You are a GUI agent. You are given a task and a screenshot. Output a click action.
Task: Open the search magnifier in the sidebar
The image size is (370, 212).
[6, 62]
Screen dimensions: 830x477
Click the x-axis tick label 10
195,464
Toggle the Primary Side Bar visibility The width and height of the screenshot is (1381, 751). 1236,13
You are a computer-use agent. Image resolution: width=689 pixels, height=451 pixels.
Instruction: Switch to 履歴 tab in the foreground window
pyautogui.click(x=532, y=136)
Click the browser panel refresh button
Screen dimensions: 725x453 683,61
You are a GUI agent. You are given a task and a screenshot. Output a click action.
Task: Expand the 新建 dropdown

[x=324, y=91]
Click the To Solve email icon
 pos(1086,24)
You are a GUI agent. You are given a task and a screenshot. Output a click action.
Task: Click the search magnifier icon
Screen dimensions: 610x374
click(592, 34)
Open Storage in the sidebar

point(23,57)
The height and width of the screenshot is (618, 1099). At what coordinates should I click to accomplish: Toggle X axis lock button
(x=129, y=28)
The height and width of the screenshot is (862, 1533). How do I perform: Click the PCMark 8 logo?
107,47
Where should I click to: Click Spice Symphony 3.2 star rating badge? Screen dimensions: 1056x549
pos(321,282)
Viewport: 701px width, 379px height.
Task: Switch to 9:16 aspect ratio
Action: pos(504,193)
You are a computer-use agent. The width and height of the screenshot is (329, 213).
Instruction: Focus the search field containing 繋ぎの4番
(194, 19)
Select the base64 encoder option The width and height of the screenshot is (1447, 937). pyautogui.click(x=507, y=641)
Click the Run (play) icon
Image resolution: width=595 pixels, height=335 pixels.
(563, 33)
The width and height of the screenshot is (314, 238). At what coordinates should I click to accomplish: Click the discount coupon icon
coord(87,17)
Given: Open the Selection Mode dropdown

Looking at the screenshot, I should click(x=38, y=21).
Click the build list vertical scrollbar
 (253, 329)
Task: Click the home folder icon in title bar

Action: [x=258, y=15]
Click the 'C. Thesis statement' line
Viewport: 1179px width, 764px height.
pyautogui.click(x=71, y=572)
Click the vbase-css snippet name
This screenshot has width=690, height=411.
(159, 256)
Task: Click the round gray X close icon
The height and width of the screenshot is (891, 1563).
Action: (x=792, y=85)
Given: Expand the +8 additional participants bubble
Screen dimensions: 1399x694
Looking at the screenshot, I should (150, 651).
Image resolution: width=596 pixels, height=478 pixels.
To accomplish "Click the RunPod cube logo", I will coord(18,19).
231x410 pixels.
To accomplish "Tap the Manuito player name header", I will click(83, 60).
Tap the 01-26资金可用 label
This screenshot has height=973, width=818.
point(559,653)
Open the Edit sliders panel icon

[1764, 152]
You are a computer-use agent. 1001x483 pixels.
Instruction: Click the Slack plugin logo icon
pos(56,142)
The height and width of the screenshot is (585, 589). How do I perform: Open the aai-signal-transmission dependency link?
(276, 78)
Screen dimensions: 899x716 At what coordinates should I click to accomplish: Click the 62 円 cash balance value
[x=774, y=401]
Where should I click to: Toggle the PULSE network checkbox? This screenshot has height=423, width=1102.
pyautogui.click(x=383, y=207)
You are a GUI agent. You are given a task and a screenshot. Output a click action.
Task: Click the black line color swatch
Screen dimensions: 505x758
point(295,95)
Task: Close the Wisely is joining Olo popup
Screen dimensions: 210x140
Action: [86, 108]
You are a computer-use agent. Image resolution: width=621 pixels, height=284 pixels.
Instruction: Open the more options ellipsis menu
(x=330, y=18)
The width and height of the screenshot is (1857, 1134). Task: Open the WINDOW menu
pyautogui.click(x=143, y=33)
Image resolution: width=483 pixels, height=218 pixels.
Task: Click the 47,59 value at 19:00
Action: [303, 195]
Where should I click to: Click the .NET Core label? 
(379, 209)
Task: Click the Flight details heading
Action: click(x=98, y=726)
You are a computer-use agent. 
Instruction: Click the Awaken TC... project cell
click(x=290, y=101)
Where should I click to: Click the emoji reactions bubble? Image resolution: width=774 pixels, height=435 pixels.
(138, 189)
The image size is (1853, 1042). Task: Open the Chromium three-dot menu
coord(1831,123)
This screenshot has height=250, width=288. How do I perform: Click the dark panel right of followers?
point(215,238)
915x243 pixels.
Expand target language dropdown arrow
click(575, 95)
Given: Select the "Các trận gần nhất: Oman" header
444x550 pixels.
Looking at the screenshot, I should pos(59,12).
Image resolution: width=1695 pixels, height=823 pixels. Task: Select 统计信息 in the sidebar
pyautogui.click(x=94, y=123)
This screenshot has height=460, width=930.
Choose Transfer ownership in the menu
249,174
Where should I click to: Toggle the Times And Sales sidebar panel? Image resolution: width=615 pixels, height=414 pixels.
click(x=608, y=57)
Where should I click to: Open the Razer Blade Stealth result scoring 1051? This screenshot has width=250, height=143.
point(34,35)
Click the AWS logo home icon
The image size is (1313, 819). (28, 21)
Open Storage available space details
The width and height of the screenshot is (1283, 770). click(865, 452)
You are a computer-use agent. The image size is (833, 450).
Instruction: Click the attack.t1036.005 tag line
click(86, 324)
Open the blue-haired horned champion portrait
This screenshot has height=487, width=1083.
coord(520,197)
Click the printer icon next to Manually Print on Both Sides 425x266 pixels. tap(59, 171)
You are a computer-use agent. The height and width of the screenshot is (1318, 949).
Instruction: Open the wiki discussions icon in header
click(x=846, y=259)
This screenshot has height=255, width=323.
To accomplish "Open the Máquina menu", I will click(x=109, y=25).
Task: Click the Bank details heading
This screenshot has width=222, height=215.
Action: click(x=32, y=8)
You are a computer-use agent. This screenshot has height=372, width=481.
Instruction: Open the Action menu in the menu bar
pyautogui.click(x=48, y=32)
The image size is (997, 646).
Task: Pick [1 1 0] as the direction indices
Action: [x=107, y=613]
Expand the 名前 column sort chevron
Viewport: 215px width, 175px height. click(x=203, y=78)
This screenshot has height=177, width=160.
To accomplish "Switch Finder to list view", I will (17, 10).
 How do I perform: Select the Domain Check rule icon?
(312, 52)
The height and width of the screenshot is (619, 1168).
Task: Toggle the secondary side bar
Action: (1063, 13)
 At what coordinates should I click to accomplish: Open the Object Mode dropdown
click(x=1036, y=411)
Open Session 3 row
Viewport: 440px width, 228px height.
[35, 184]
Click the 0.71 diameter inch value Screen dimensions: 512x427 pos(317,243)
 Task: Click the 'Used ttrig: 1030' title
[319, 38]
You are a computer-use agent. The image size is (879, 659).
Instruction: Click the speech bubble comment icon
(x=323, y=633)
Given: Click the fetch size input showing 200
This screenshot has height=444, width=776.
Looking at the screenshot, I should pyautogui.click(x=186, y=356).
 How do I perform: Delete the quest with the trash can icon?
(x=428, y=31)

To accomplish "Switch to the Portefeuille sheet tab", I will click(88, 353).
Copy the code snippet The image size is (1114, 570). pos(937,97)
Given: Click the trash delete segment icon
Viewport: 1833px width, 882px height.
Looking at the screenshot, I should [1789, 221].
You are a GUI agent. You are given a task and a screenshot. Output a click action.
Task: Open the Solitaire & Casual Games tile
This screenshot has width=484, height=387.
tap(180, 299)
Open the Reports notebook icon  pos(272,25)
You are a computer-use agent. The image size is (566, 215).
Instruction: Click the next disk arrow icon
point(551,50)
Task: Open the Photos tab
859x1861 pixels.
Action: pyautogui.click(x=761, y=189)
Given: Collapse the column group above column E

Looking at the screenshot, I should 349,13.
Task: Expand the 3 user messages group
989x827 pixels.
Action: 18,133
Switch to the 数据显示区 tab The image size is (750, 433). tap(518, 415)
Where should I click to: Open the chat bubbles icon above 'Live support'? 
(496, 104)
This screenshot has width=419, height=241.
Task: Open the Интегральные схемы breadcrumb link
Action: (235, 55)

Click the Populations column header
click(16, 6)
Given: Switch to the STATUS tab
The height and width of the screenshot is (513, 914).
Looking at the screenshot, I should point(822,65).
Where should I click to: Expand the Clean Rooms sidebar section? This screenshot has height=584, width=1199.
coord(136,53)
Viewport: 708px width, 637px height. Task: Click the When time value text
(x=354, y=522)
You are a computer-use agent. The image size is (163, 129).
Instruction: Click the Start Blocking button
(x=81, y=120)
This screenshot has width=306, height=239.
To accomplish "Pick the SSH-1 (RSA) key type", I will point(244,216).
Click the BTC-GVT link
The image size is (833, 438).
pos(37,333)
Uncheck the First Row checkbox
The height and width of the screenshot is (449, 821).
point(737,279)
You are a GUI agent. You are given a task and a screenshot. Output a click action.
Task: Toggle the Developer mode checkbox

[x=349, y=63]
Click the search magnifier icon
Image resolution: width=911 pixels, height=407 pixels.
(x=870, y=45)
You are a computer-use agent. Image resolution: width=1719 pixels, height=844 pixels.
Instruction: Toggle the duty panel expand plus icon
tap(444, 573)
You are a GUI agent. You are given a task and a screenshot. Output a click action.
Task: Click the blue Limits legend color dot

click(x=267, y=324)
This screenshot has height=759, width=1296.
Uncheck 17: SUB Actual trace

Short problem: Rewrite the stretch from the line containing "Uncheck the First Row checkbox" through the line containing "(x=870, y=45)", substituting "search button" for "search magnifier icon" and keeping everything else the same.

Output for this exercise:
Uncheck the First Row checkbox
The height and width of the screenshot is (449, 821).
point(737,279)
You are a GUI agent. You are given a task and a screenshot. Output a click action.
Task: Toggle the Developer mode checkbox

[x=349, y=63]
Click the search button
Image resolution: width=911 pixels, height=407 pixels.
(x=870, y=45)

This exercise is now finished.